Monday, June 11, 2007

Giving it all away

Today's topic: charitable donations. Giving moolah.

I think it's important to share some of what you've got that others might need, or support causes that you think matter, or to support friends. I do it as much as I can - personally and as a business. You know, to make a difference in the world and put a few cents where my mouth is and all that.

When I was younger it was just sort of haphazard - whoever called or sent me something on the right day when I had a few extra sheckles in the wallet. But some time ago I decided to be a little more organized about it. I made a list of areas that I wanted to participate in: the environment, relief and development, human services, the arts, local groups. Out of those categories, I researched a few organizations that I thought were the most efficient - meaning the most amount of cash went to the actual cause. And whose vision I shared, and results were tangible, etc. So became the short list. And I try to donate at least 10% of my profits to them, splitting it out evenly across the groups and over a year's worth of time.

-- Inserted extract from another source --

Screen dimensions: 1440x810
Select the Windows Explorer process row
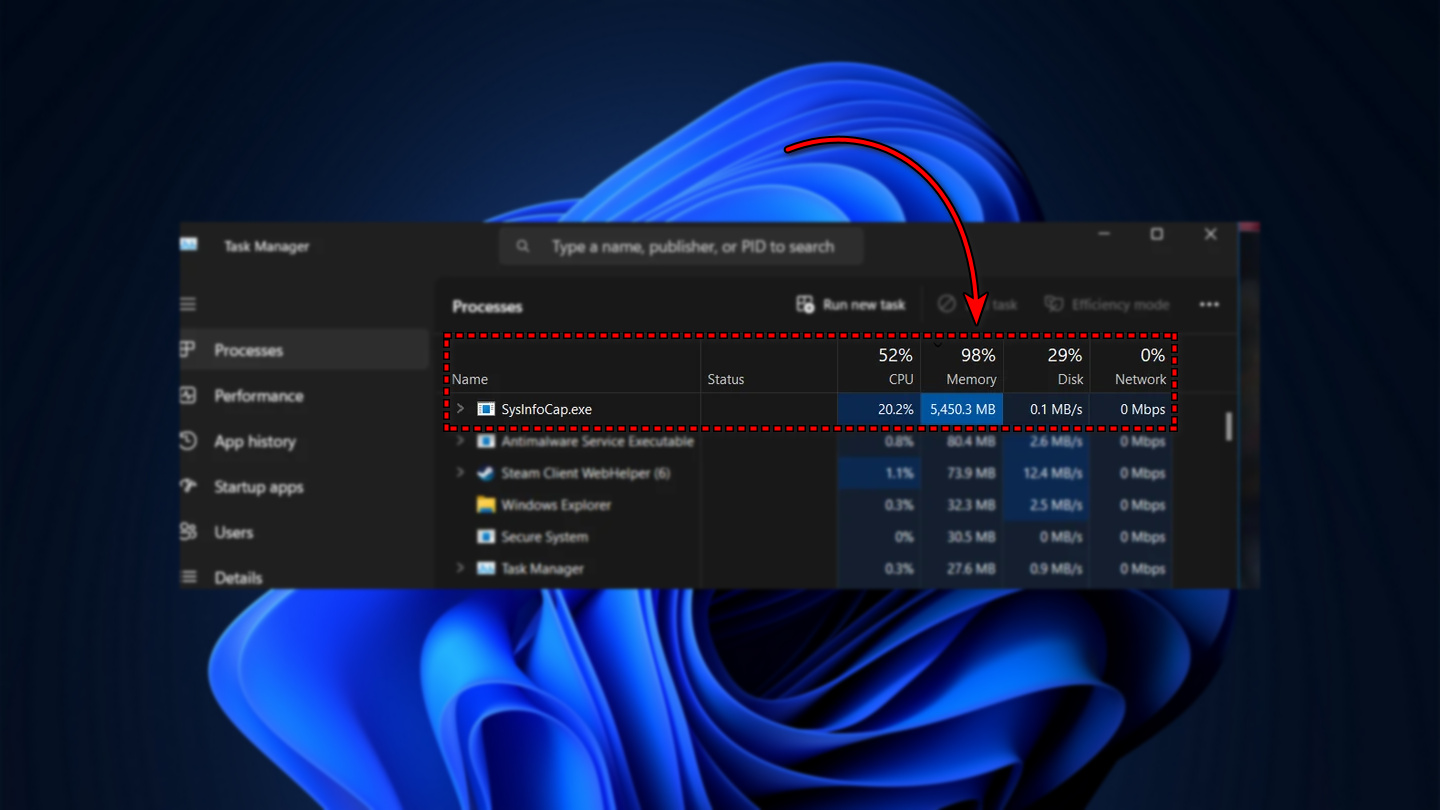point(600,505)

Of course, there is always the stray phone call, the friend who's doing a run/walk, the occasional political or education or health care lobby group or earnest face at the door. I'm a pushover. But I do have some discipline - I quit the candy bars and magazine things - well, unless it's a neighbor kid I know.

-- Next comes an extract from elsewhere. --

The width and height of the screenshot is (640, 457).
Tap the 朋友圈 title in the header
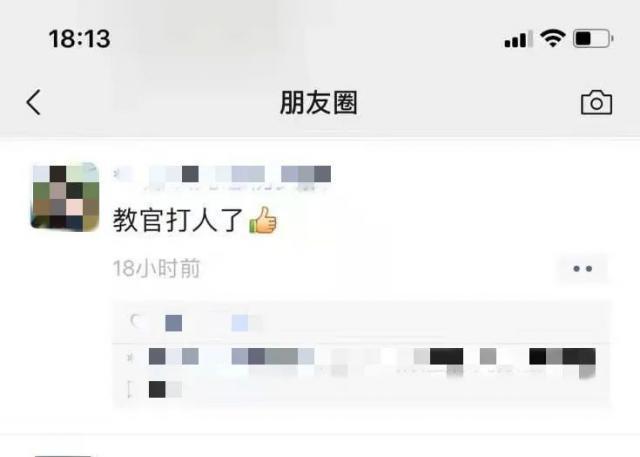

And that doesn't count the business donations. You have no idea how many times I get asked to donate a basket of soap and bath goods to an auction. All kinds - schools, women's groups, neighborhood or community organizations, you name it. I usually really like to do it and help out, and reaching a new audience is never bad. And the few times that I'm overwhelmed by requests, I just have to say no, and try to do it some other time.

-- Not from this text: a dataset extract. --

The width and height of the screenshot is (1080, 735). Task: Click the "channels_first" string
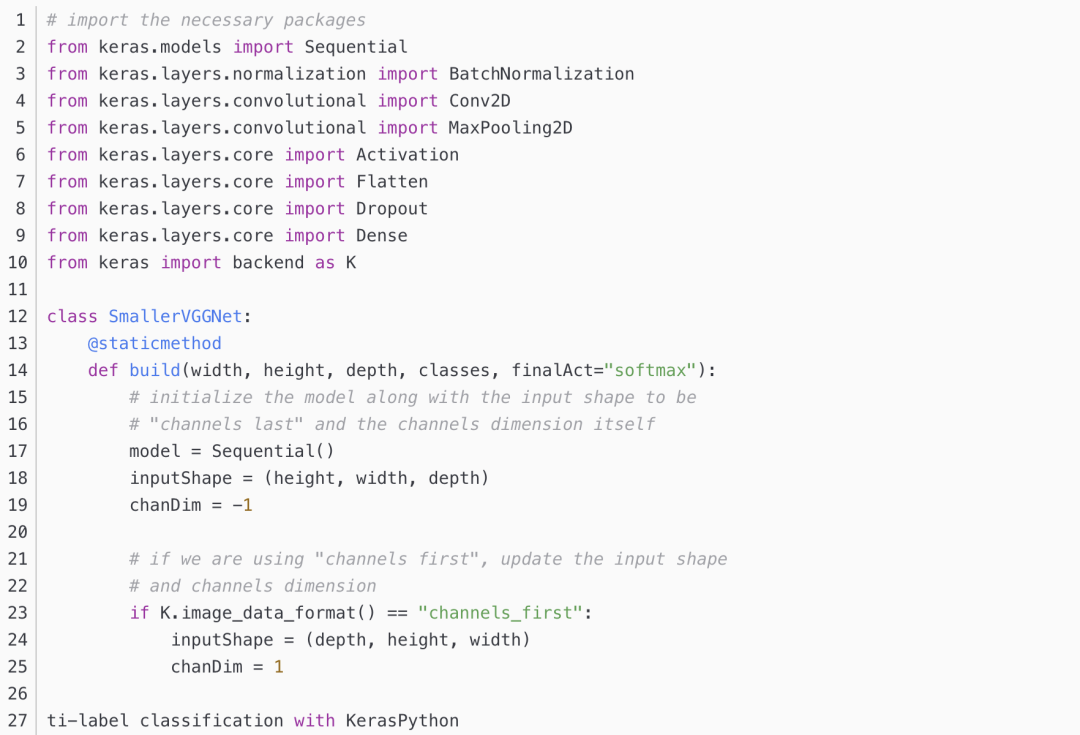500,612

Side bar - did you know that artists can not claim their donations as deductions on their taxes? They can deduct supplies only - not the retail value. That totally sucks - because they get asked more than any other group (except maybe free wine for parties) to donate something. Doesn't matter what it is - painting, sculpture, photography - to decorate a public space or private space, to hang something on the wall, to auction it off. Maybe travel vacations get asked more - for free trips to Hawaii, I don't know. But if so, they can take off the retail value. I'm not totally clear on how the whole tax law works for everyone else, but I'm not quite in the artist category - I'm more of a product/manufacturing category. So I get to take off wholesale price - again not retail value. So it's really not great for me. But I like to help out and what's the diff? To be honest, I don't know that I've ever gotten a single order for all that exposure - but then again, I don't know that I haven't. I still have to believe in good karma.

Well, this is all long-winded and probably TMI and boring for y'all. But where I'm going is a new organization that I've just found out about that I want to throw money at and wanted to share too. It's Kiva.org. You donate whatever small dollar amount you want to specific entrepreneurs in developing countries that just need a few bucks to make their own little life-sustaining business work.

I love it because it's personal, they are just like me - little home based small business folks trying to survive and support a family. And the money they need to make it happen is small - usually $1,000 bucks or so. It's a not-for-profit micro loan, and the loans are almost always repaid in full. They can be rolled over from one successful venture into another hopeful little business that just needs a sewing machine, or a few cows, or car repairs to his taxi. Some of them are little loans for house repairs - it's so heartbreaking to see the little cinder block shacks they need to put a roof on.

My point is that you can see exactly to who, and for what, your few dollars are going to support. And it's all worked out so that it's a loan, not just a give away. You get updates as they complete their endeavor - and then the money gets repaid to you. Cool.